A character defining the method used to pick a sample when a site has been visited multiple times in a week. Options are ‘first’, ‘last’, ‘minimum’, ‘maximum’.

`toxins`

A list of character names of the toxins (or other variables) to keep from each sample.

`model`

`balance_val_set`

Logical indicating whether or not to balance the class distribution in the validation set. The fit() function accepts either a percent of the training set to randomly sample to create the validation set. Alternatively, the samples in the validation set can be specifically assigned. balance_val_set = TRUE will withhold the validation_split from each of the possible classes.

`downsample`

Logical indicating whether or not to balance the class distribution in the training set. downsample=TRUE will randomly sample the number of samples in the lowest class from the other three.

`use_class_weights`

Logical indicating whether or not to use class weights during training.

`dropout1`

Double defining the dropout rate for the input layer.

`dropout2`

Double defining the dropout rate for the hidden layer.

`batch_size`

Integer defininf the batch size.

`units1`

Integer defining the number of units in the input layer.

`units2`

Integer defining the number of units in the hidden layer.

`epochs`

Integer defining the number of training epochs.

`validation_split`

Double defining the portion of the training set to withhold for validation during training.

`shuffle`

Logical indicating whether or not to shuffle the training set before splitting off the validation set.

`num_classes`

Integer defining the number of classes.

`optimizer`

Character devining the optimizer.

`loss_function`

Character defining the loss function to use during training.

`model_metrics`

Character defining the metric to use during training.

`train_test`

Defines how to split the data being used for training and testing (or forecasting).

`split_by`

The package offers three options for splitting the train and test sets - “year_region_species”, “fraction” or “function”. If forecasting, assign split_by = "forecast_mode" and prediction samples will be made using the most recent samples in the test configuration (year, region, species).
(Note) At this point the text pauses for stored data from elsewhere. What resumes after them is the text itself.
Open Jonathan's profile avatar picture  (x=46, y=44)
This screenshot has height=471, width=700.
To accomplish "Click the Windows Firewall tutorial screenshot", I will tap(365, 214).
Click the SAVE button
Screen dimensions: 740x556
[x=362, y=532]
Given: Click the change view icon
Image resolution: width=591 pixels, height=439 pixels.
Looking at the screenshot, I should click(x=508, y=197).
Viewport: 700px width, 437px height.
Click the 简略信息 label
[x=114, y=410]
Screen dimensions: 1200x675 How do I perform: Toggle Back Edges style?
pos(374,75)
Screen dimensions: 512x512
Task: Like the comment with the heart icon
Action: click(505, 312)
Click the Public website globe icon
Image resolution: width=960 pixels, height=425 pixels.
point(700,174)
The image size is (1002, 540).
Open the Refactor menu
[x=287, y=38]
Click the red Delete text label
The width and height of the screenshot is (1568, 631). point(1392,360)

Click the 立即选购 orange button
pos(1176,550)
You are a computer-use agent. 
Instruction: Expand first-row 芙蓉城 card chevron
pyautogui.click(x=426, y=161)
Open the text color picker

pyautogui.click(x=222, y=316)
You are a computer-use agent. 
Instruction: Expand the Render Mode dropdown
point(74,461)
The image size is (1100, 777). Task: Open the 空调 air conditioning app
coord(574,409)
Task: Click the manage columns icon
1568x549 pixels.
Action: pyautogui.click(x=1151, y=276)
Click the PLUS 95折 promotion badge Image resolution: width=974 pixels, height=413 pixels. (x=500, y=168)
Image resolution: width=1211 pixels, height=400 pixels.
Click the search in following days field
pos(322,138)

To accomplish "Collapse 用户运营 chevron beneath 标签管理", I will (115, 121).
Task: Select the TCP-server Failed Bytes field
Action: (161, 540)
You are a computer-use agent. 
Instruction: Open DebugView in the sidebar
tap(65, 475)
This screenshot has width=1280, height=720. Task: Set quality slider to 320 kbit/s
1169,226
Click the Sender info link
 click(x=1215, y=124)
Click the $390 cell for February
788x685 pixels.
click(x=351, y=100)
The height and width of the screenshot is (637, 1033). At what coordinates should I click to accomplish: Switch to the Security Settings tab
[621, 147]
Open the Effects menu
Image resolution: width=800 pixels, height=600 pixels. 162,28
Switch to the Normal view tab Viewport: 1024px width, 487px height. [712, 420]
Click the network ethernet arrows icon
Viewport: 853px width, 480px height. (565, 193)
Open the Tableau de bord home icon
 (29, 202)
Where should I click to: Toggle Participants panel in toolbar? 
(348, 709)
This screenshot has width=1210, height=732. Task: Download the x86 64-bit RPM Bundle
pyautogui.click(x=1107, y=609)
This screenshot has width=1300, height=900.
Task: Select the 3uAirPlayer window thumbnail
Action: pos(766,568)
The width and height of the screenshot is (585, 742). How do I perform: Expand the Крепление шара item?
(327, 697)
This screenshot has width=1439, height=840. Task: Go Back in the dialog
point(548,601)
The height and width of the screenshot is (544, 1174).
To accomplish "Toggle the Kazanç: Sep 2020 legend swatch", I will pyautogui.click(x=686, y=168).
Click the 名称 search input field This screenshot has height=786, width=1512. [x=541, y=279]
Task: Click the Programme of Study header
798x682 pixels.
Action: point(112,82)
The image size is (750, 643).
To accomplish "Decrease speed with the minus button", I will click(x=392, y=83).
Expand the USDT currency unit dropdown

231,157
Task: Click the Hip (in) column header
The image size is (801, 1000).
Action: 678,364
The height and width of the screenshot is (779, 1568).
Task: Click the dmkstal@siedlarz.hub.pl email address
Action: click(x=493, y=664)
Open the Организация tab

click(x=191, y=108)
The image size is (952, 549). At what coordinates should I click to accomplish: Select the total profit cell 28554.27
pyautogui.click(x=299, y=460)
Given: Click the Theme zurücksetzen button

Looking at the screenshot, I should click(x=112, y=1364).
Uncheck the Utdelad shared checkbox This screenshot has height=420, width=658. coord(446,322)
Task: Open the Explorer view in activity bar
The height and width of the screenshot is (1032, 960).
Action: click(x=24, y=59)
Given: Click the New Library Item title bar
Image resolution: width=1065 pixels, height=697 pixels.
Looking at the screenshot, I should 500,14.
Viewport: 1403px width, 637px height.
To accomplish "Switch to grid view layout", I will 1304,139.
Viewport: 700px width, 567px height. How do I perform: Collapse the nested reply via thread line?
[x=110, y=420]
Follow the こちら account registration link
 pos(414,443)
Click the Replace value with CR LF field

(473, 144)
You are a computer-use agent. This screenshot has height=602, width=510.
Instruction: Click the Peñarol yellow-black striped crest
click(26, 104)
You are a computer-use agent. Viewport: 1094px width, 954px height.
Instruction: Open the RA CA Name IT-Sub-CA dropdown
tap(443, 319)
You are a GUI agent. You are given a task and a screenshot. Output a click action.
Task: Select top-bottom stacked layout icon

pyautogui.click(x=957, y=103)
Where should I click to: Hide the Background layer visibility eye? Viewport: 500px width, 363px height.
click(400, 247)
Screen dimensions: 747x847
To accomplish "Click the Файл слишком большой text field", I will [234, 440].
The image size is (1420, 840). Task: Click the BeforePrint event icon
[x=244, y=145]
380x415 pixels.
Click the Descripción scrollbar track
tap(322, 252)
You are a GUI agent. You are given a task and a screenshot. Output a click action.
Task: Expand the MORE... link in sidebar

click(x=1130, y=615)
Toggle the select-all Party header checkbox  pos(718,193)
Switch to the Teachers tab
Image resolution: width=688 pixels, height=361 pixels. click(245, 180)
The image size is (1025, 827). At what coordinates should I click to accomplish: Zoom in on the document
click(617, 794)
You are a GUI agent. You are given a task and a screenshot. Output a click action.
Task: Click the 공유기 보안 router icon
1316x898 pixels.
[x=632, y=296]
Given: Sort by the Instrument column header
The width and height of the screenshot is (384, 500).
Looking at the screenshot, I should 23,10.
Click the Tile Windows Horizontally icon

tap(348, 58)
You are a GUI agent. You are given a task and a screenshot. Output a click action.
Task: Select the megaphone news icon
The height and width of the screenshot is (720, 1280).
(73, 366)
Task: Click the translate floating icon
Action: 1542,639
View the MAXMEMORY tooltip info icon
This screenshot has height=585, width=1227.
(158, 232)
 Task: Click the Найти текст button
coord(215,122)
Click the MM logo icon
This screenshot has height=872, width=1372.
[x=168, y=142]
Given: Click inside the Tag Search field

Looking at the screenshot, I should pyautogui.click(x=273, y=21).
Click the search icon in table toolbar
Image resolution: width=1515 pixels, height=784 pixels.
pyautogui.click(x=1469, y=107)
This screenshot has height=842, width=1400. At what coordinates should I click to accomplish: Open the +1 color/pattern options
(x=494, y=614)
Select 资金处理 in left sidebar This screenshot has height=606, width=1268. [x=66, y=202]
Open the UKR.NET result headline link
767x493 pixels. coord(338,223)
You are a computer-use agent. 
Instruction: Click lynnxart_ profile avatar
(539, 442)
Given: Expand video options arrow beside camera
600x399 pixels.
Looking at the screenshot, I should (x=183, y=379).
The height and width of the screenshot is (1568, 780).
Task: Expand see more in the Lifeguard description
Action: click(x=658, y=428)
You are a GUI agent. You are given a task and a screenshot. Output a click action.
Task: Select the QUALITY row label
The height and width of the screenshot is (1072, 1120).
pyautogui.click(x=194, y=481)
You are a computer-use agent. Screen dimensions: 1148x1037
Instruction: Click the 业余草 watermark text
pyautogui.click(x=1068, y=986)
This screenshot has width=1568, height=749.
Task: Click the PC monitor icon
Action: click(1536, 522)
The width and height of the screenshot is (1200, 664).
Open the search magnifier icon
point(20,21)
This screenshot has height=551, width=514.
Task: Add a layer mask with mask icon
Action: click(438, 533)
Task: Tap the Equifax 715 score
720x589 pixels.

`spilt_by = "year_region_species"`

If using year_region_species, all split fields (year, region, species) must have a value defined for train and test

`year`

One or multiple years as a character vector

`region`

One or multiple regions as a character vector

`species`

One or multiple species as a character vector

`spilt_by = "fraction"`

`test_fraction`

If splitting the data using a fraction, a fraction must be provided.

`seed`

A seed must be provided when testing on a fraction of the data.